Learning how to move through adversity can enable you to emerge from defeat stronger, with new insights, greater self-understanding, a deeper sense of purpose, and more compassion for yourself and others.
Plan to fail
Of course, you work hard, hone your skills and put robust plans in place to meet your goals, not miss them. But acknowledging the potential for setbacks in both personal and professional endeavors is not being negative; it’s recognizing that any time you try something new, there can be hiccups. “Failure is part of the fabric of ambition and effort,” Clinton asserts. “Therefore, it has to be factored into your resilience and capability to get back up and keep going.”
You will increase your ability to recover and learn from setbacks more quickly if you anticipate them and develop specific strategies to reset. Consider these techniques as a starting point.
- Consider prior setbacks and failures. Chances are this is not your first encounter with disappointment. Think back through your life from childhood onward to explore times you felt defeated, dejected, embarrassed or rejected. What enabled you to move beyond those feelings and start over? What character traits and skillsets helped or hampered your ability to bounce back? And, what benefits ultimately came out of that challenging time that made you stronger?
- Feel the pain. When things don’t go well, it’s tempting to block out those negative feelings, quickly move on to something else or even blame others. It usually doesn’t work and it robs you of the opportunity to glean critical learnings from the experience. Use these moments instead to take stock and consider how your actions may have contributed to the setback, what you’ve learned that you might apply moving forward or even simply to take time to give yourself grace. “Don’t be the victim of the setback,” Clinton advises. “Be the agent of your own life in trying to understand what happened.”
- Take a breather from the fear and discomfort. While you don’t want to avoid tough feelings, you can’t wallow in them either. Take moments away from battling back from failure by engaging in activities that are easy, comfortable and that don’t rest on a win-lose dynamic. That could mean engaging in a hobby like crafting, journaling or listening to music; getting together with friends to watch a comedy; walking your dog or gardening. It will also help if you address the basics like eating well, getting enough sleep and exercising.
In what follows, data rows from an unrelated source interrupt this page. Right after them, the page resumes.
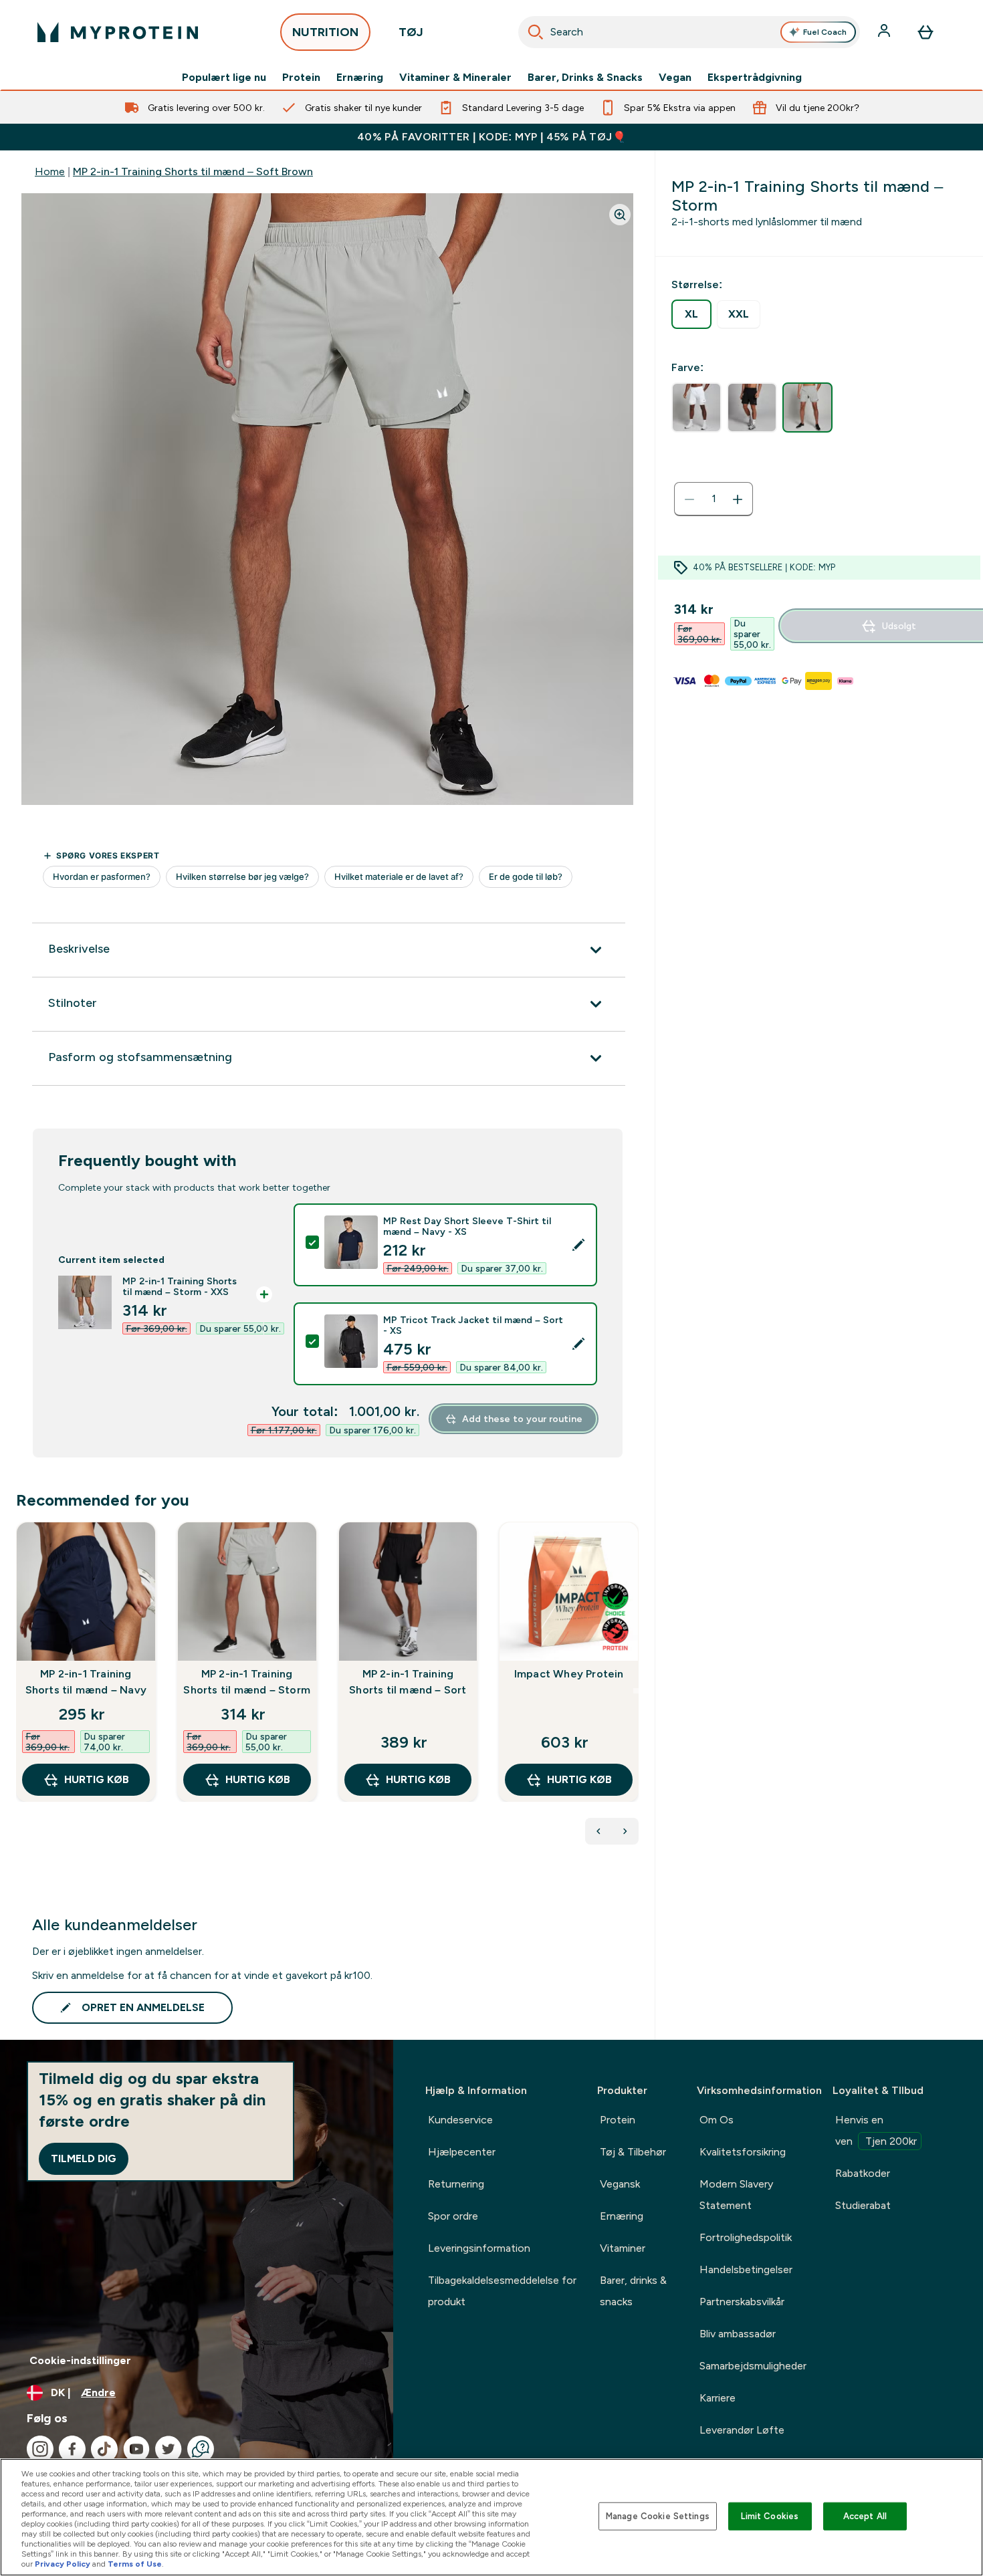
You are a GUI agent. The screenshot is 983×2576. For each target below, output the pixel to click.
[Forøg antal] (737, 499)
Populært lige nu (224, 77)
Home (50, 171)
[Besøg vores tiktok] (104, 2449)
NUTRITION (325, 32)
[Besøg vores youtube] (136, 2449)
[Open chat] (200, 2449)
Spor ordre (453, 2216)
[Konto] (885, 32)
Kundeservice (460, 2119)
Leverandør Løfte (741, 2430)
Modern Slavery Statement (736, 2194)
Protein (301, 77)
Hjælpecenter (462, 2151)
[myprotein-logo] (117, 32)
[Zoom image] (620, 214)
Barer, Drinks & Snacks (585, 77)
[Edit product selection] (578, 1245)
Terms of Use (135, 2564)
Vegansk (620, 2184)
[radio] (691, 314)
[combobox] (689, 32)
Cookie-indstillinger (80, 2360)
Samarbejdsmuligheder (752, 2365)
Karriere (717, 2398)
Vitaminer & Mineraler (455, 77)
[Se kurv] (925, 32)
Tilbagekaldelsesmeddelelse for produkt (502, 2290)
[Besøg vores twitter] (168, 2449)
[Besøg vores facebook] (72, 2449)
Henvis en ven (876, 2130)
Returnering (456, 2184)
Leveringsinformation (479, 2248)
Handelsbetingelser (745, 2269)
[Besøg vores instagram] (40, 2449)
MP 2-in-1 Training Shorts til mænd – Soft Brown (193, 171)
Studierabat (863, 2205)
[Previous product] (598, 1831)
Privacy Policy (62, 2564)
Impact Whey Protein (569, 1673)
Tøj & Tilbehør (633, 2151)
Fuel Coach (825, 32)
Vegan (675, 77)
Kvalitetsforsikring (742, 2151)
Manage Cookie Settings (657, 2516)
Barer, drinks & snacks (633, 2290)
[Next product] (625, 1831)
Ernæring (359, 77)
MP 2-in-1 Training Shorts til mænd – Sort (407, 1681)
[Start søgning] (535, 32)
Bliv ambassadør (737, 2333)
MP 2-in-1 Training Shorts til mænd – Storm (246, 1681)
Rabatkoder (862, 2173)
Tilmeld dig (83, 2158)
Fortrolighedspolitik (745, 2237)
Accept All (865, 2516)
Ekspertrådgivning (754, 77)
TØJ (411, 32)
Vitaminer (622, 2248)
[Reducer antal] (689, 499)
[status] (713, 499)
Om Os (716, 2119)
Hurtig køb (96, 1779)
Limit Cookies (769, 2516)
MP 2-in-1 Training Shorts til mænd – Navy (85, 1681)
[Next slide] (636, 1690)
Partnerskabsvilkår (741, 2301)
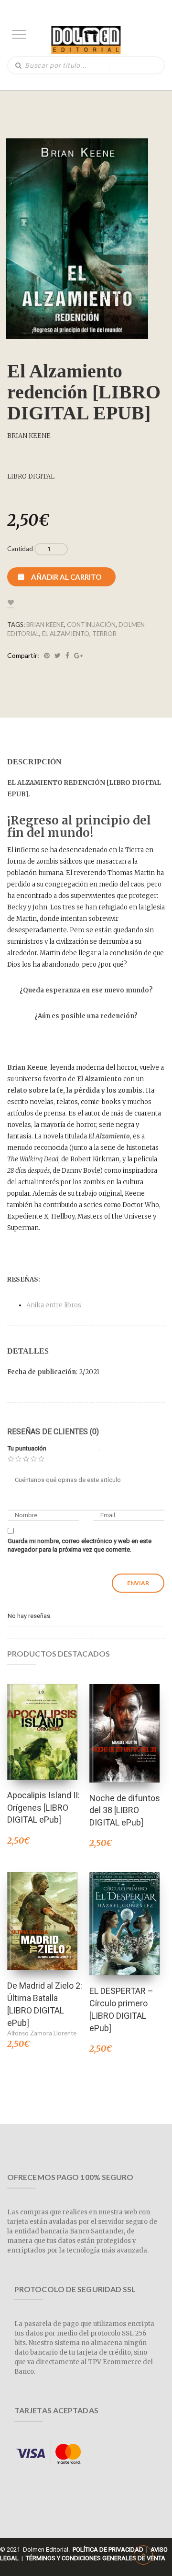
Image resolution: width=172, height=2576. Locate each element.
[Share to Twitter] (57, 655)
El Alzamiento (65, 633)
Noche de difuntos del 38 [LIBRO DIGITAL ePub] (124, 1810)
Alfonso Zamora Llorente (41, 2033)
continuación (91, 624)
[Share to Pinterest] (47, 655)
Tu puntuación (27, 1448)
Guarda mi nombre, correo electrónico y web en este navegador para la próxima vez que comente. (79, 1545)
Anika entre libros (53, 1305)
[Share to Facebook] (67, 655)
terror (104, 633)
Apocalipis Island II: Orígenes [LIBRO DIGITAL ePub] (43, 1807)
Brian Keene (45, 624)
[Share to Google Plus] (78, 655)
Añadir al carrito (66, 577)
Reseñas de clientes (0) (53, 1431)
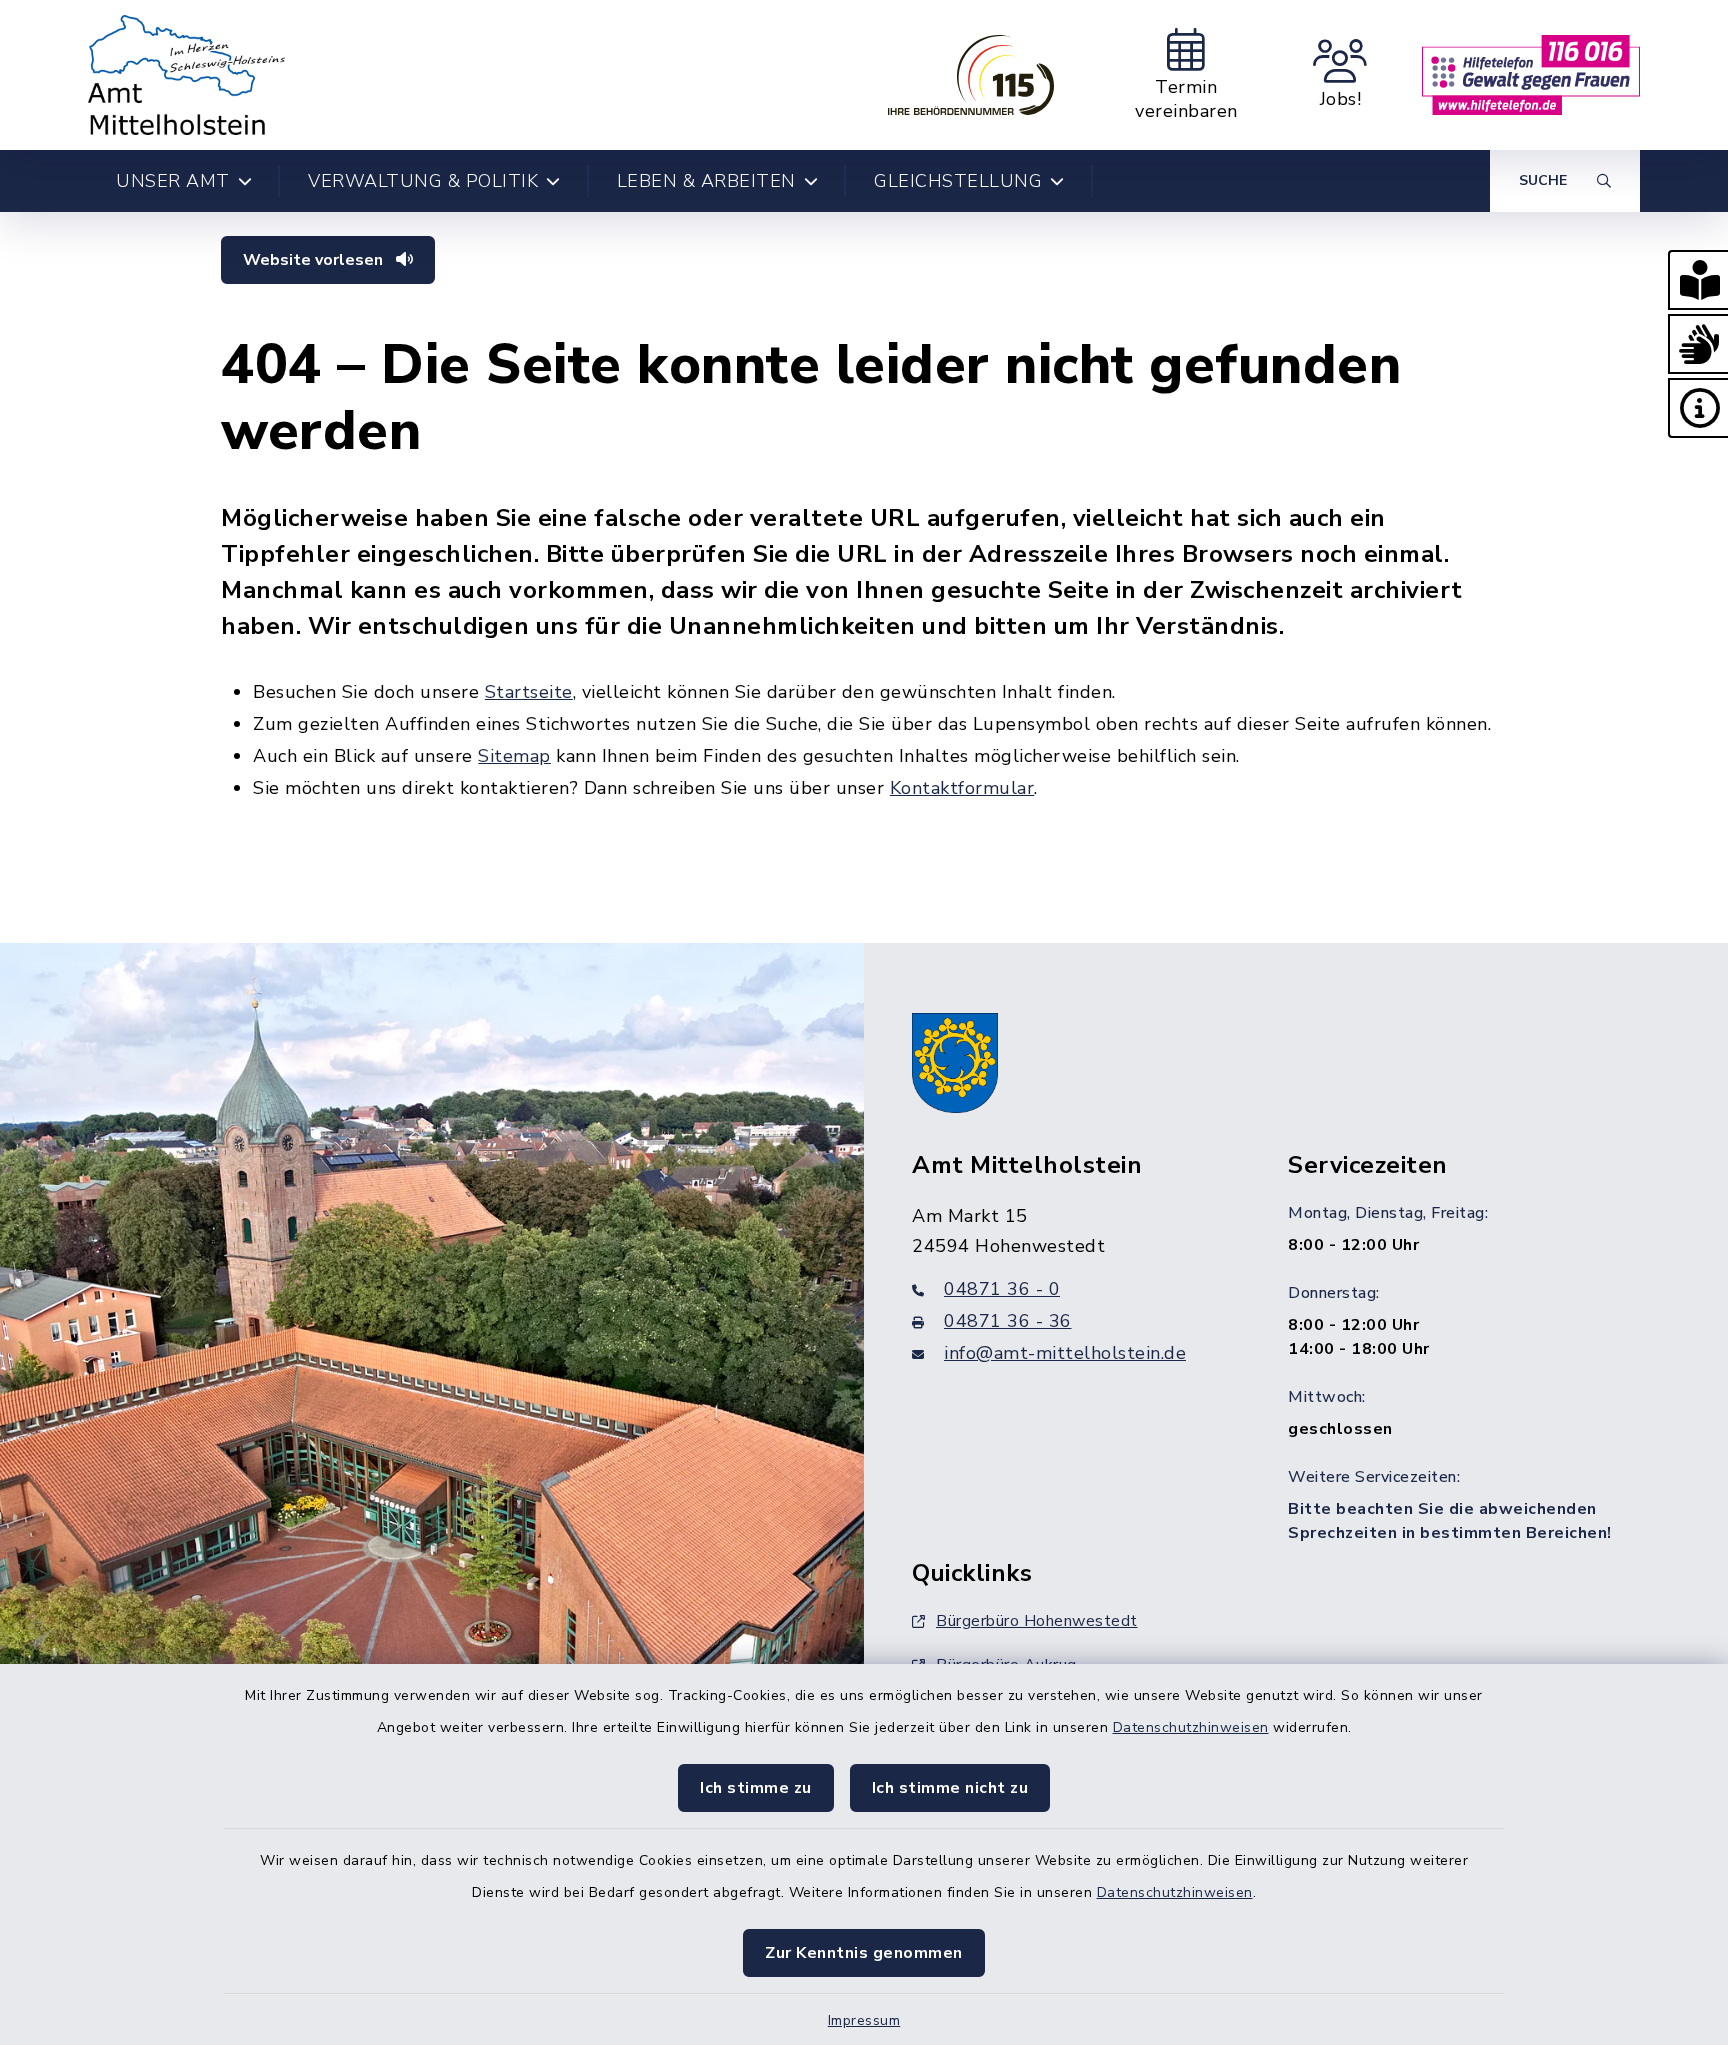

- Develop a Plan B. Now you know at least one approach to your goal that doesn’t work, or at least didn’t work this time. But perhaps there’s a way to tweak your approach and still get to the outcome you desire. Or maybe you can achieve part of what you wanted. You may not have won the contract with a major corporation, but you might still get your foot in the door and become a Tier 2 supplier. Perhaps the promotion you expected went to someone else, but you may be able to negotiate for greater involvement in a part of the business where you want to grow. Seek out and create alternative paths that will help you achieve as much of your goal as possible.
- Ask for help. Maybe the project, or a major part of it, can be salvaged if you can simply get more hands-on deck or an expert to troubleshoot major issues. A trusted mentor may be able to help you look at areas where you need to develop so that you will be ready for the next promotion. Look to your network to help you better understand where things went wrong, possibly pull success out of the rubble, or strategize for a bigger win down the road.
- Keep daring to try. A surefire way to avoid failure is to avoid trying. Unfortunately, that leaves no room for growth either. Women especially can sometimes shy away from getting in the game for fear of failure, and research shows we are often more heavily penalized for failure. One way to develop the stomach for setbacks is to practice dealing with them more often. Take small steps on a regular basis that push you out of your comfort zone and that could result in small failures. That might be as simple as trying a new exercise class that could result in embarrassment and sore muscles, signing up for training in an area of professional weakness, or committing to making at least one cold call per day to a potential new (and intimidating) customer.
Failure isn’t easy for anyone, but you will always be in good company when at first you don’t succeed. As Thasunda Brown Duckett, President and CEO of TIAA, and one of only two Black women currently serving as Fortune 500 CEOs, said in an interview with Stanford University, “Progress is not going in a straight line. It goes up and down, but it’s progress all the same.”